What the task asks:
Rewrite every line of the rows below, scaling each answer coordinate by 2.15 and rounding to the nearest whole number, with halves rounded up, while leaving all other text and numbers unchanged. Leave the pictures out of your answer.

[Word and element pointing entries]

☆ ☆ ☆

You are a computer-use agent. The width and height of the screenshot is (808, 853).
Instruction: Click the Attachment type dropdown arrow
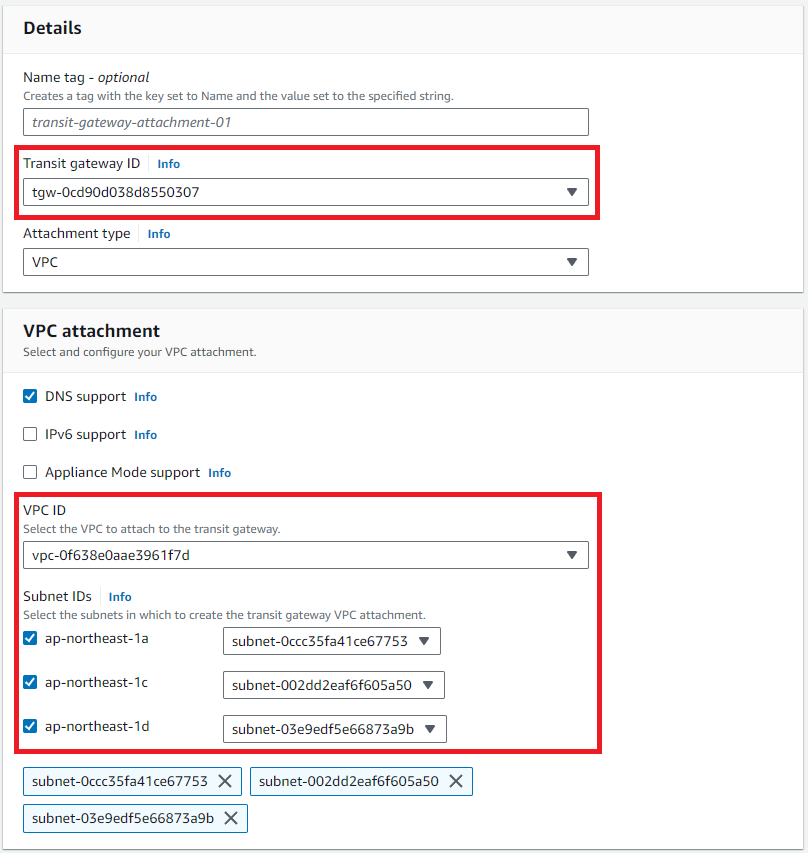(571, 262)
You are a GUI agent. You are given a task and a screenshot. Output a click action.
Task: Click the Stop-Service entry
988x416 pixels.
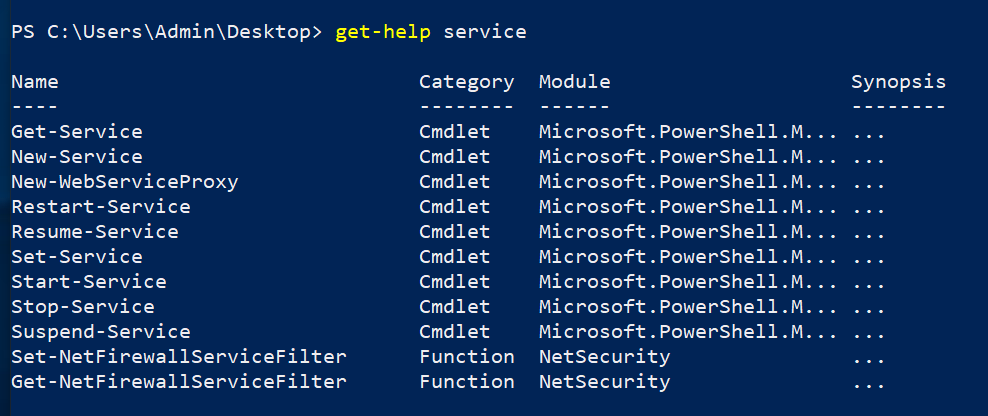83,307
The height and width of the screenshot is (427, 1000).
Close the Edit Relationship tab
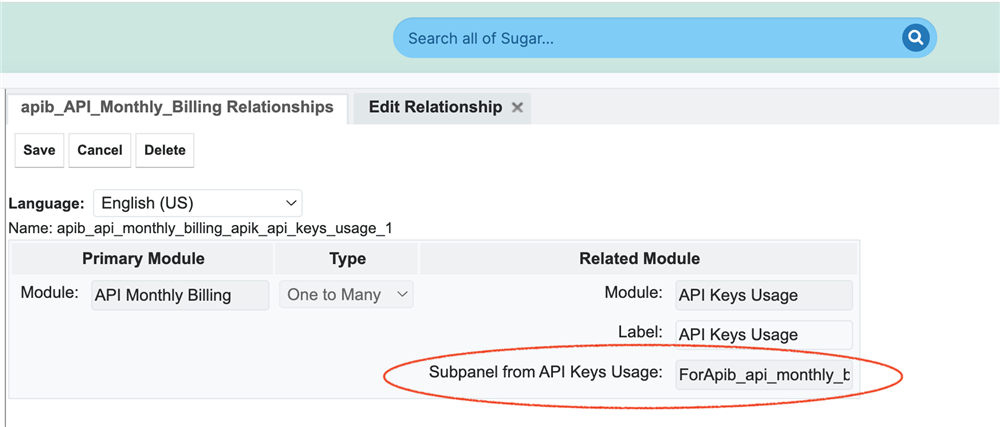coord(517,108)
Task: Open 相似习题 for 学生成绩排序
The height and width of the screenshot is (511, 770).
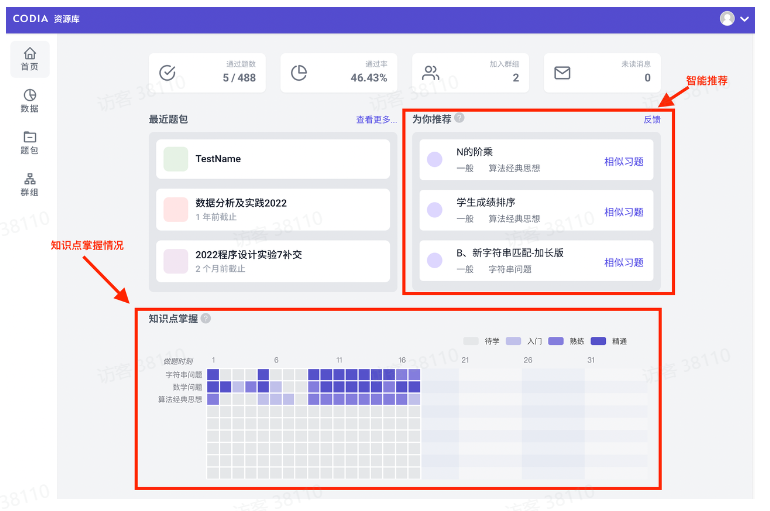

☆ ☆ ☆

Worked solution:
You are a computer-use agent. The width and height of the screenshot is (808, 853).
Instruction: Click the Attachment type dropdown arrow
(1228, 563)
You are a GUI agent. You are given a task and a screenshot. Output a click action.
Task: Click the Stop-Service entry
988x416 pixels.
178,660
The height and width of the screenshot is (427, 1000).
Close the Edit Relationship tab
coord(1112,232)
Task: Open 相似习题 for 学生成绩排序
The height and width of the screenshot is (511, 770).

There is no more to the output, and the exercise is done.